Ihr schwarzes, seidenes Gewand strich leise über den Boden als sie das Arbeitszimmer betrat.

Anthonius wimmerte, als er sie sah.

„Melissa. Meine Tochter... Bitte! Helft mir! Eure Schwester... Sie hat... den Verstand verloren.“

„Schweigt!“ sagte Mia, und ihre Stimme war leise, aber tödlich, als sie das sagte.

Anthonius blickte auf und betrachtete seine jüngste Tochter. Und was er sah, jagte ihm eine Gänsehaut über den Rücken.

Sie stand vor ihm und starrte ihn an. In ihren sonst smaragdgrünen Augen schien ein violettes Feuer zu pulsieren. Ihre Haare bewegten sich, als würde eine milde Brise hindurch streichen, obwohl es in dem Raum windstill war. Violette und schwarze Fäden schlängelten sich um ihre Arme und wanderten von den Fingerspitzen zu ihren Schultern hinauf.

„Was...?“

„Ihr habt Leelu verraten! Ihr habt sie alle zum Tode verurteilt...!“ mit jedem ihrer Worte schwoll ihre Stimme an und der Raum schien plötzlich zu beben. Die Regale an den Wänden erzitterten, Bücher knallten auf den Boden.

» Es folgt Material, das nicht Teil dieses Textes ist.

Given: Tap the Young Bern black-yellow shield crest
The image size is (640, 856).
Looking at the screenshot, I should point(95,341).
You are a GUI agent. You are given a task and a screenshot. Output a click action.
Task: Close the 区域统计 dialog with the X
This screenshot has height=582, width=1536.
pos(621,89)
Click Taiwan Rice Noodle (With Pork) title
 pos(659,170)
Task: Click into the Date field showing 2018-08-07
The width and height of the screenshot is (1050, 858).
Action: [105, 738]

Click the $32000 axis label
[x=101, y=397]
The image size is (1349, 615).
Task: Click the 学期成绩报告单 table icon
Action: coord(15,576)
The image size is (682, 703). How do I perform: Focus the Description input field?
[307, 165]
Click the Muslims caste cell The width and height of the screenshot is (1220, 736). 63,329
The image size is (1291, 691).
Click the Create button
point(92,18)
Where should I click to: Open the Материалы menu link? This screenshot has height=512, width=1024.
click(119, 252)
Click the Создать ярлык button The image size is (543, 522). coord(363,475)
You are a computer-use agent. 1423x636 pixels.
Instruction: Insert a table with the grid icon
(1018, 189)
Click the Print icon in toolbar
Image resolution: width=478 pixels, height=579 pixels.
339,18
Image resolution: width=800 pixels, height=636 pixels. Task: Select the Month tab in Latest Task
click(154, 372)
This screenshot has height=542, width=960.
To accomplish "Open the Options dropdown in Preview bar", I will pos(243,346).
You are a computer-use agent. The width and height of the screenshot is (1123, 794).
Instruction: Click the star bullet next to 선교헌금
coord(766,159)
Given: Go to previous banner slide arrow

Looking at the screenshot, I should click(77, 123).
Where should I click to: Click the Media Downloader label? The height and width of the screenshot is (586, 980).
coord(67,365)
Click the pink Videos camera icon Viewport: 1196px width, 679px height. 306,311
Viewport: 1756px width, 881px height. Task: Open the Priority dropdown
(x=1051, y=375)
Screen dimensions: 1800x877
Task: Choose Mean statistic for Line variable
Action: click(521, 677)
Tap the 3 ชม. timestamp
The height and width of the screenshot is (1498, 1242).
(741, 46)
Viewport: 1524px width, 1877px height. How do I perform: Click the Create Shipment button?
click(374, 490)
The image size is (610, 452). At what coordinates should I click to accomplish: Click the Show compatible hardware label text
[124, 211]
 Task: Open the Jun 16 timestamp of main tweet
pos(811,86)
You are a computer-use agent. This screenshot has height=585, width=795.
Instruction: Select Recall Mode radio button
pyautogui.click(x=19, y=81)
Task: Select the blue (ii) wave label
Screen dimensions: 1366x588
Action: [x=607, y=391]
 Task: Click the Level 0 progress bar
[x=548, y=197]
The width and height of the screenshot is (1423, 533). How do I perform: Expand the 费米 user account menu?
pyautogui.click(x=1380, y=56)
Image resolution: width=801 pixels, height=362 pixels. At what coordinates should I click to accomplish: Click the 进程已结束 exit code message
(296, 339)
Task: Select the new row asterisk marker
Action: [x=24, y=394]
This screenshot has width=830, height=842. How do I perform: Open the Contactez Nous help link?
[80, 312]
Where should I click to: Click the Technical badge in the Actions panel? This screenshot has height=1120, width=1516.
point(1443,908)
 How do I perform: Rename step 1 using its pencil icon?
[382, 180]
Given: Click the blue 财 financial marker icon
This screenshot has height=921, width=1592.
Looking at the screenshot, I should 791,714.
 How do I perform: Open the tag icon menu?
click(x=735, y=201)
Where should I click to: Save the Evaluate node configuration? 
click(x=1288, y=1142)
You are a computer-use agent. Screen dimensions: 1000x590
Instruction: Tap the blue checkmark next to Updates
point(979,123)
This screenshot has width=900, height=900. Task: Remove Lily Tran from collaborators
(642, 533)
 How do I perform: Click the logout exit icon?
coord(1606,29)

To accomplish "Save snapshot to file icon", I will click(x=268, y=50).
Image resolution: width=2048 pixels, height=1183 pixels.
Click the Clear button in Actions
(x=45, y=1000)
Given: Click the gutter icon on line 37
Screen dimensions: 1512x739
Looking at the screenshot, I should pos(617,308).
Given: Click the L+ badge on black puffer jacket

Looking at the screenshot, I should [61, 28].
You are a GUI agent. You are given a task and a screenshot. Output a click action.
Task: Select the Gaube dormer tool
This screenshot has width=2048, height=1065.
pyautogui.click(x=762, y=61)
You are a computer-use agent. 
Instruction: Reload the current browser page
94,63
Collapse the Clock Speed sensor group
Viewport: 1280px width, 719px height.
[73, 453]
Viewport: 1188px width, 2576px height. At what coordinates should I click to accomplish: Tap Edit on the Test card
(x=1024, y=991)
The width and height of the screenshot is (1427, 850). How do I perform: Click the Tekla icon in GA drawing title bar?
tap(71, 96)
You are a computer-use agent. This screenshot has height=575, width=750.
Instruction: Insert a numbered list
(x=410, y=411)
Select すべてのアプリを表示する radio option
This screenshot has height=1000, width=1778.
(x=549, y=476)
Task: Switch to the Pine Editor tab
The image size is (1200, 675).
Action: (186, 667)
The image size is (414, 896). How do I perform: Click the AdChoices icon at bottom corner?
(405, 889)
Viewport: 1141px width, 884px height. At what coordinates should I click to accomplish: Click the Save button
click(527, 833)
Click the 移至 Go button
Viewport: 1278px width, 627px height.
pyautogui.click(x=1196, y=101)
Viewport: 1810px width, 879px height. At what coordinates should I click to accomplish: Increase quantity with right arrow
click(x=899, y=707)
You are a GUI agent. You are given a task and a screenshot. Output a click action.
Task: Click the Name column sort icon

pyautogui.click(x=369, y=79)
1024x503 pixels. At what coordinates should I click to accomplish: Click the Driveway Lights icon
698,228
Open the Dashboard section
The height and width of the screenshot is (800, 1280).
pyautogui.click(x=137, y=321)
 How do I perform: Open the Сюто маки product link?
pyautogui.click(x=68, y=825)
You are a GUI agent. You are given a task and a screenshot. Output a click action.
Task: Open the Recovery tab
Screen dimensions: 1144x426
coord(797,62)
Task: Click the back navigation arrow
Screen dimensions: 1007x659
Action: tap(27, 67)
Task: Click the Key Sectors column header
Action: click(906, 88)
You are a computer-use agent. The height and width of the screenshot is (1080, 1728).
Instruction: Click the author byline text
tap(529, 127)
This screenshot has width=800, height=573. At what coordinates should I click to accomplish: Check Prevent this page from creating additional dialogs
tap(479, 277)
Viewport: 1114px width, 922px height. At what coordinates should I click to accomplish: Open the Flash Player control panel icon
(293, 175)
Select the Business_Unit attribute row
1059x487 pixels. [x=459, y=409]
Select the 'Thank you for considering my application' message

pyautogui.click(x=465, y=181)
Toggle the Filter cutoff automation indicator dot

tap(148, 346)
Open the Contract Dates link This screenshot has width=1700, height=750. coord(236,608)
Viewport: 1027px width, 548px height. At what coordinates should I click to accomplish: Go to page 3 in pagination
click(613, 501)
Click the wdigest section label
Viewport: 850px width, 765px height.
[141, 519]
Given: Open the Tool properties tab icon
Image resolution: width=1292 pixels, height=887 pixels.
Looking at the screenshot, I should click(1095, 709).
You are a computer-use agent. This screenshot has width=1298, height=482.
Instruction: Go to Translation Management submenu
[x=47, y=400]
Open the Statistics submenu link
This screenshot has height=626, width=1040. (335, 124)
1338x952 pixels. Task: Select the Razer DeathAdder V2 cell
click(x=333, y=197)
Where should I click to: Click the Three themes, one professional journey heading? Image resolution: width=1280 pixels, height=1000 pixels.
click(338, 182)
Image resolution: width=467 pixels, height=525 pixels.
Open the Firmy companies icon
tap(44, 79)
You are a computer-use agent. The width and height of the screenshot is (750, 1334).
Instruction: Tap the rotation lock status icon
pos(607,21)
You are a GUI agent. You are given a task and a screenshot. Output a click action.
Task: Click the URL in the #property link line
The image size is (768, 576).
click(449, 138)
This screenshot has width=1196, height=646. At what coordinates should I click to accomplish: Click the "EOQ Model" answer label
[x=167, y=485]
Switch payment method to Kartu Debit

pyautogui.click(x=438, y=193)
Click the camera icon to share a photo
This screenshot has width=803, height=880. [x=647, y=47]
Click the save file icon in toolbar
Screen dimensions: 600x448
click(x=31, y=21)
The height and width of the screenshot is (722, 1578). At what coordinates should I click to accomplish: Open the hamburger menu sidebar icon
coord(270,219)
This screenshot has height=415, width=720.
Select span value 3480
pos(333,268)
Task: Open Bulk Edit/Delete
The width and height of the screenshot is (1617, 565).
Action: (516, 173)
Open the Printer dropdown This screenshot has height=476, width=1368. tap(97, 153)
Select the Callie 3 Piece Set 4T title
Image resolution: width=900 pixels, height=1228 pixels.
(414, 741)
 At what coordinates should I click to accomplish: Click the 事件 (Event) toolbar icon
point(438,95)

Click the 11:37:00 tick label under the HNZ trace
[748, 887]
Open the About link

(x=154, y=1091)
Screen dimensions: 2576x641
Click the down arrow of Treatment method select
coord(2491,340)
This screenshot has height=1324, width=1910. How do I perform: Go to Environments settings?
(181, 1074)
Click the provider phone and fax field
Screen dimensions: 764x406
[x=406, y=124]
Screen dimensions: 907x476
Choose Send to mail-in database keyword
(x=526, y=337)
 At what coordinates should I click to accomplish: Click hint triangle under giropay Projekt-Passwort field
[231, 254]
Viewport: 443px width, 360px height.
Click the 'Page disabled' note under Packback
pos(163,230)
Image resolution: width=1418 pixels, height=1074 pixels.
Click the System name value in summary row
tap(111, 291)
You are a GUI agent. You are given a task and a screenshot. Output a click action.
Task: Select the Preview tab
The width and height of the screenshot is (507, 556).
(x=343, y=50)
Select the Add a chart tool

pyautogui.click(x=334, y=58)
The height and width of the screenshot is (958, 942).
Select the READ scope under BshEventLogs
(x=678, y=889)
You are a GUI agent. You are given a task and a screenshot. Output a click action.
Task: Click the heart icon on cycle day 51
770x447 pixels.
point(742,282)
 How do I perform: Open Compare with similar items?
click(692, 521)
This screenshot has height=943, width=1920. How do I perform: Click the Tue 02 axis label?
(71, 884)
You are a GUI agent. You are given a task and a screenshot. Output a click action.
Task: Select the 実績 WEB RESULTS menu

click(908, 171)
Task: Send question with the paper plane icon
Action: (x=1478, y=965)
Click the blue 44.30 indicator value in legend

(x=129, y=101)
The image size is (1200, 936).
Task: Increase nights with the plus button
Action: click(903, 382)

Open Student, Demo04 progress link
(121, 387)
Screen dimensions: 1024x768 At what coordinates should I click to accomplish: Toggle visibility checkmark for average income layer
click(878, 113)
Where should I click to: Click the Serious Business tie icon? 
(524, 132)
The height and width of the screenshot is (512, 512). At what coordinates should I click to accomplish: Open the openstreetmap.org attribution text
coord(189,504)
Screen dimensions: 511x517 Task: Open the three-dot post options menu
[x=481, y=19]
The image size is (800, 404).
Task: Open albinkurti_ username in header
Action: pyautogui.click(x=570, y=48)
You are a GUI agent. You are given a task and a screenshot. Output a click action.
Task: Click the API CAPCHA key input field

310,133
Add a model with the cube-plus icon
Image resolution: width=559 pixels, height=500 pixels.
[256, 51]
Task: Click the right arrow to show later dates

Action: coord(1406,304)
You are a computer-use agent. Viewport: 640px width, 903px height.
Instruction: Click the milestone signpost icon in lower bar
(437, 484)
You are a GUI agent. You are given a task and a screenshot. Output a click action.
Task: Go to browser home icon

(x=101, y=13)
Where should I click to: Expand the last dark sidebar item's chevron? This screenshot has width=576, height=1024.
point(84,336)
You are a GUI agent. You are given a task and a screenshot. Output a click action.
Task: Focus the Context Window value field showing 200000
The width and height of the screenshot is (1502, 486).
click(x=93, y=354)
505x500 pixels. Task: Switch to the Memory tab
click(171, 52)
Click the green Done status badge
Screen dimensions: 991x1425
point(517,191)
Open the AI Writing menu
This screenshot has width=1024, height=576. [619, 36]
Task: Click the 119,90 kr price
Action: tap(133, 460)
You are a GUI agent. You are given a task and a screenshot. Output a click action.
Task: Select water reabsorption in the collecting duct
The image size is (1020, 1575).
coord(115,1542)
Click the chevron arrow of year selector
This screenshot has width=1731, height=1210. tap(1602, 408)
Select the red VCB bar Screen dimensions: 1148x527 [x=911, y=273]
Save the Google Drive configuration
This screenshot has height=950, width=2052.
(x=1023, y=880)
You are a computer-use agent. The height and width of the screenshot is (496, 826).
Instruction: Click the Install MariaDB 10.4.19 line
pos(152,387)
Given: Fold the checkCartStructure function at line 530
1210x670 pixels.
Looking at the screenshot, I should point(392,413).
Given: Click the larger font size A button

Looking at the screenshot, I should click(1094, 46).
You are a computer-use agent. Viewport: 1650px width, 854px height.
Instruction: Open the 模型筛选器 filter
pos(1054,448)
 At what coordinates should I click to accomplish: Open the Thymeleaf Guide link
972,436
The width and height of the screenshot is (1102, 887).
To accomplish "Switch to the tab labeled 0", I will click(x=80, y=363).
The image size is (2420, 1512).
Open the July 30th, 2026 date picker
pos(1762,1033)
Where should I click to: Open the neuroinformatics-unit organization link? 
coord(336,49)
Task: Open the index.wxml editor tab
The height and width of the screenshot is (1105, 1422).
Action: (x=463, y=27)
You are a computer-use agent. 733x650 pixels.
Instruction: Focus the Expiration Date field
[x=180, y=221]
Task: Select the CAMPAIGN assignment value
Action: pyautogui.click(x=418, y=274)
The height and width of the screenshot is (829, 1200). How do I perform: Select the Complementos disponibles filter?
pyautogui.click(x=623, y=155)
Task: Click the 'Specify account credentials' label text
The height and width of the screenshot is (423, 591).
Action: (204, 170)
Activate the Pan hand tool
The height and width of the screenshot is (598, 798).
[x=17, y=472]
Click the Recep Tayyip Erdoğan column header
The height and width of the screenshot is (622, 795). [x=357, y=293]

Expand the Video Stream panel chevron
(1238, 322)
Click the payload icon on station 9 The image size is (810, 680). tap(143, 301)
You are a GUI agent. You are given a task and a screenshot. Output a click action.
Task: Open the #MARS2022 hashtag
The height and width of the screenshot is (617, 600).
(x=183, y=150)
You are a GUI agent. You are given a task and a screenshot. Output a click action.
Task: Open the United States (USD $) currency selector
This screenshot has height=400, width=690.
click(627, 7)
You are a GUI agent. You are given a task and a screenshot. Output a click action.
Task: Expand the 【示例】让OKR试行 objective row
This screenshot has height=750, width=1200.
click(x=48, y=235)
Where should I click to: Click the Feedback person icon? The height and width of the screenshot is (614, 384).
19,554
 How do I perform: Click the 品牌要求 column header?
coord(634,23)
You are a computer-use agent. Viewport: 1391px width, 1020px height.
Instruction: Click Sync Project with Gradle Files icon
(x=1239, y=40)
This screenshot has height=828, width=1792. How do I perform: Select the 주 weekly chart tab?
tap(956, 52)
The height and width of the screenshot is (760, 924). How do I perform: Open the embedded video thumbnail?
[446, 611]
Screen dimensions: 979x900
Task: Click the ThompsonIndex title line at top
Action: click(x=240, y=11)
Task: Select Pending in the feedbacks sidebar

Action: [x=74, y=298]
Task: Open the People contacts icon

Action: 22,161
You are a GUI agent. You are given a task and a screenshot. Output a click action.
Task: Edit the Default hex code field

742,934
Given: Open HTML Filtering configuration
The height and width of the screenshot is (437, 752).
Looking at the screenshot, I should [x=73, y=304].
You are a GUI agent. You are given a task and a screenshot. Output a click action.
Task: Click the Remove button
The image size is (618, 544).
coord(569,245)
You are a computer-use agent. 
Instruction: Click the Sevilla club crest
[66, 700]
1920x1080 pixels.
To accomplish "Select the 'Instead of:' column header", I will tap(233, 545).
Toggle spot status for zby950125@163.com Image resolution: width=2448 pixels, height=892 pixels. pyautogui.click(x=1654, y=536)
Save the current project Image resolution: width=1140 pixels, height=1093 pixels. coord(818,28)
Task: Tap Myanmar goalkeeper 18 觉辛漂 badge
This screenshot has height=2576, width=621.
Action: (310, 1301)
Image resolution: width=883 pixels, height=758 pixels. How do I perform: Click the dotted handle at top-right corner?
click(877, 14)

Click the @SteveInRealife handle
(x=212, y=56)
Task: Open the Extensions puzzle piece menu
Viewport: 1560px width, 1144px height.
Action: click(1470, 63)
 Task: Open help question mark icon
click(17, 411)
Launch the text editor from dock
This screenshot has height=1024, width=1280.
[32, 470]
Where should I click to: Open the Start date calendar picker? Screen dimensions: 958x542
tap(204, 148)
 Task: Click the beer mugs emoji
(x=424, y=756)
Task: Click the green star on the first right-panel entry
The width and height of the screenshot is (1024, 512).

Der kostbare Globus schwankte gefährlich und einige der Bilder, an den Wänden lösten sich von ihren Haken.

Mia presste die Lippen aufeinander.

„Betet! Betet, dass Euch Cathrina als erste in die Finger bekommt. Denn ich kenne Wege Euch leiden zu lassen, die Ihr Euch in Euren schlimmsten Alpträumen nicht vorstellen könnt!“

Sie hob die Hand und Anthonius kreischte auf.

Es fühlte sich an als würde sein gesamter Körper bei lebendigem Leib in Flammen aufgehen. Er meinte die Flammen zu sehen, obwohl da nichts war.

Er glaubte den Geruch versengenden Fleisches zu riechen, auch wenn das unmöglich war.

Die Schmerzen waren entsetzlich und er meinte den Verstand zu verlieren.

„Aaah!“ kreischte er und wirkte erbärmlicher denn je. „Macht das es aufhört! Ich flehe Euch an! Hört damit auf!“

Mia lächelte bösartig.

„Und das ist nur der Anfang... vertraut darauf.“

Anthonius wimmerte und flehte, doch Mia beachtete ihn nicht weiter.

Ohne den Fluch von ihm zu nehmen drehte sie sich um und verließ den Raum und ließ den Mann, der einst ihr Vater gewesen war mit seinen Qualen zurück.